As a consequence of STX17 cleavage, Legionella blocks starvation-induced autophagy (Fig. 1, lower left). Loss of STX17 due to Lgp1137 expression or knockdown by short interfering RNA blocks the formation of not only LC3-positive puncta but also puncta positive for ZFYVE1/DFCP1 and ATG14, implying the failure of PtdIns-3-phosphate (PtdIns3P) formation at the MAM/omegasome. This was confirmed by the finding that the PtdIns3P-binding protein RavZ fails to localize to ER puncta in the absence of STX17 during starvation. RavZ is a Legionella effector with protease activity that cleaves the bond between LC3 and phosphatidylethanolamine, thereby preventing autophagosome formation. Expression of RavZ interferes with the formation of LC3-positve structures, but expressed STX17 is still colocalized with RavZ, suggesting that STX17 binds to PtdIns3P-positive omegasomes without formation of autophagosomes decorated with LC3.

Figure 1.

Lpg1137 cleaves STX17, and prevents autophagy and apoptosis. STX17 participates in mitochondrial division in fed cells, and autophagosome formation and fusion with lysosomes in starved cells. Lpg1137, which is delivered into the host cell cytosol, cleaves STX17 and thereby abrogates autophagy by preventing PtdIns3P formation at the MAM, and apoptosis by blocking the DNM1L-dependent translocation of the proapoptotic protein BAX to mitochondria.

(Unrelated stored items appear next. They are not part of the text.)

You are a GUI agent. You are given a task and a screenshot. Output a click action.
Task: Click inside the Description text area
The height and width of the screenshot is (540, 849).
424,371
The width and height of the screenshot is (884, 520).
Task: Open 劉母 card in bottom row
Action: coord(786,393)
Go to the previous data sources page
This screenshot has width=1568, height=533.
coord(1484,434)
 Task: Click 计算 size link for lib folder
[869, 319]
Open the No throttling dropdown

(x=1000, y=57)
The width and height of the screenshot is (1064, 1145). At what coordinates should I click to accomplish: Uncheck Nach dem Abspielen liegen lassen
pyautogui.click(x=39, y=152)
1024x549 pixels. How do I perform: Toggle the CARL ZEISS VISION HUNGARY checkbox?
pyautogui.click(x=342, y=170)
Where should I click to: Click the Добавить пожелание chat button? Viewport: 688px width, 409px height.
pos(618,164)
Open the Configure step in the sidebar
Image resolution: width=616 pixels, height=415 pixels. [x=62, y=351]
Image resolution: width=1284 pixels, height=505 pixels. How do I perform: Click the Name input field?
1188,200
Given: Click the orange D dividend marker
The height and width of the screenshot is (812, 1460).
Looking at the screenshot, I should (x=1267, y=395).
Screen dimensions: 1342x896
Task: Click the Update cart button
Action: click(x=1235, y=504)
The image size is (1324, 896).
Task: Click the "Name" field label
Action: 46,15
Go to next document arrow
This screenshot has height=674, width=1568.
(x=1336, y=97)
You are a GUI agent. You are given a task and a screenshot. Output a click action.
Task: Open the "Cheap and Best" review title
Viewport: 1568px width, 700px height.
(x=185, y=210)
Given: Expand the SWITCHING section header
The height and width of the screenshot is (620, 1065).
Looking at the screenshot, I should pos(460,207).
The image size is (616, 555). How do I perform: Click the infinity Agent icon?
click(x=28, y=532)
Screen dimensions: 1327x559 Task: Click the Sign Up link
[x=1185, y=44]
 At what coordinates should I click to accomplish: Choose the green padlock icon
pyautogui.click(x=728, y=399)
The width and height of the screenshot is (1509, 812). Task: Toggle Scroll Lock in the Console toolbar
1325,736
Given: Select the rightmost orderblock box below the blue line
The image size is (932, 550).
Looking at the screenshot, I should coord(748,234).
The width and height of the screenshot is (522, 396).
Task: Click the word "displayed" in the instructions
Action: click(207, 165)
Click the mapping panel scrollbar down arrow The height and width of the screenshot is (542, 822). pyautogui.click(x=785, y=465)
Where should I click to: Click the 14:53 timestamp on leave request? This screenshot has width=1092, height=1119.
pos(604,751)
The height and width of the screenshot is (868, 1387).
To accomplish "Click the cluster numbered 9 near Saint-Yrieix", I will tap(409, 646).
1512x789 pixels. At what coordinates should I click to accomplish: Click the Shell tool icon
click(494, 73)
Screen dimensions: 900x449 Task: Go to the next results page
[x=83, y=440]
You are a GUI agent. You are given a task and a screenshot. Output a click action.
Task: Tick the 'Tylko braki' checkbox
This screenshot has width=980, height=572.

Our findings confirmed the notion that STX17 participates in an early stage of autophagy, i.e., autophagosome formation. Perhaps STX17 dependency is different between autophagosome formation and autophagosome fusion. The previous work demonstrating that STX17 mediates autophagosome fusion with endolysosomes can be reconciled by the idea that autophagosome formation might be less sensitive to STX17 depletion than autophagosome-lysosome fusion. Our finding also highlighted a strategy of Legionella for avoiding elimination by the host cell defense system. Legionella appears to use multiple strategies to block autophagy. In addition to STX17 cleavage, it prevents autophagosome formation through degradation of the bond between LC3 and phosphatidylethanolamine by RavZ, and disturbance of sphingolipid metabolism by the Legionella effector sphingosine-1-phosphate lyase (LpSpl). Future work is required to reveal the interplay among multiple effectors (RavZ, Lpg1137 and LpSpl) that suppress autophagy, as well as the strategic advantage of the presence of multiple autophagy suppressors for infection by, and intracellular growth of, Legionella. Use of these proteins may provide new insight into the mechanism of autophagy.

Degradation of STX17 by Lpg1137 blocks not only autophagy but also BAX-dependent (staurosporine-induced) apoptosis (Fig. 1, upper right). There is intimate crosstalk between autophagy and apoptosis, which is mediated by several proteins with dual roles in autophagy and apoptosis. Our findings have revealed another layer of regulation in the crosstalk between these pathways.